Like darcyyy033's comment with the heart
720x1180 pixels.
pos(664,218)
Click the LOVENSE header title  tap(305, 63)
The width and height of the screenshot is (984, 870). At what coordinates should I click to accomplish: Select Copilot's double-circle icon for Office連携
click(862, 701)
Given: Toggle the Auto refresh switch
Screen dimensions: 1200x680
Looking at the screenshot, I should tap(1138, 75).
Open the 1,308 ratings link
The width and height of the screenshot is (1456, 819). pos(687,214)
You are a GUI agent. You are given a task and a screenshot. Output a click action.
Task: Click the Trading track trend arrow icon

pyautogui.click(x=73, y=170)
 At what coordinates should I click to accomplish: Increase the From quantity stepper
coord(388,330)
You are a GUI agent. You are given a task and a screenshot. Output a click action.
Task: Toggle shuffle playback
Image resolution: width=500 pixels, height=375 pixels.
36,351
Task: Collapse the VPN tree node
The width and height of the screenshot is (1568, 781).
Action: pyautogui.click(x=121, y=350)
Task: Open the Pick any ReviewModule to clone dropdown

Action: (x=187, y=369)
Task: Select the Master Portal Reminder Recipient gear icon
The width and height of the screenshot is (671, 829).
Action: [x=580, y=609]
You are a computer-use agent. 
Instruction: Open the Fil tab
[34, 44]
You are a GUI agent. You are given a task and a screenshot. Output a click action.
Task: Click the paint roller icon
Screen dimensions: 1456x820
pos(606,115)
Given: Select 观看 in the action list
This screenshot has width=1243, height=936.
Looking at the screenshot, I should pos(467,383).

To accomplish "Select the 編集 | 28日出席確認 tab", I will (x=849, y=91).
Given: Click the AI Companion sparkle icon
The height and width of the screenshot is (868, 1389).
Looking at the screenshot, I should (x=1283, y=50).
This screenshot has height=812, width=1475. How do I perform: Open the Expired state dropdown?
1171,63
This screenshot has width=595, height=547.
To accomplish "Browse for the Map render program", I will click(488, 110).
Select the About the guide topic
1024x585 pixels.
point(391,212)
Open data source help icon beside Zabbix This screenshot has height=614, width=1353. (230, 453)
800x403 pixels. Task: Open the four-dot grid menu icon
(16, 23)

### Problem statement
Write out every record again, exactly as it was written.

### Expected answer
Like darcyyy033's comment with the heart
720x1180 pixels.
pos(664,218)
Click the LOVENSE header title  tap(305, 63)
The width and height of the screenshot is (984, 870). At what coordinates should I click to accomplish: Select Copilot's double-circle icon for Office連携
click(862, 701)
Given: Toggle the Auto refresh switch
Screen dimensions: 1200x680
Looking at the screenshot, I should tap(1138, 75).
Open the 1,308 ratings link
The width and height of the screenshot is (1456, 819). pos(687,214)
You are a GUI agent. You are given a task and a screenshot. Output a click action.
Task: Click the Trading track trend arrow icon

pyautogui.click(x=73, y=170)
 At what coordinates should I click to accomplish: Increase the From quantity stepper
coord(388,330)
You are a GUI agent. You are given a task and a screenshot. Output a click action.
Task: Toggle shuffle playback
Image resolution: width=500 pixels, height=375 pixels.
36,351
Task: Collapse the VPN tree node
The width and height of the screenshot is (1568, 781).
Action: pyautogui.click(x=121, y=350)
Task: Open the Pick any ReviewModule to clone dropdown

Action: (x=187, y=369)
Task: Select the Master Portal Reminder Recipient gear icon
The width and height of the screenshot is (671, 829).
Action: [x=580, y=609]
You are a computer-use agent. 
Instruction: Open the Fil tab
[34, 44]
You are a GUI agent. You are given a task and a screenshot. Output a click action.
Task: Click the paint roller icon
Screen dimensions: 1456x820
pos(606,115)
Given: Select 观看 in the action list
This screenshot has width=1243, height=936.
Looking at the screenshot, I should pos(467,383).

To accomplish "Select the 編集 | 28日出席確認 tab", I will (x=849, y=91).
Given: Click the AI Companion sparkle icon
The height and width of the screenshot is (868, 1389).
Looking at the screenshot, I should (x=1283, y=50).
This screenshot has height=812, width=1475. How do I perform: Open the Expired state dropdown?
1171,63
This screenshot has width=595, height=547.
To accomplish "Browse for the Map render program", I will click(488, 110).
Select the About the guide topic
1024x585 pixels.
point(391,212)
Open data source help icon beside Zabbix This screenshot has height=614, width=1353. (230, 453)
800x403 pixels. Task: Open the four-dot grid menu icon
(16, 23)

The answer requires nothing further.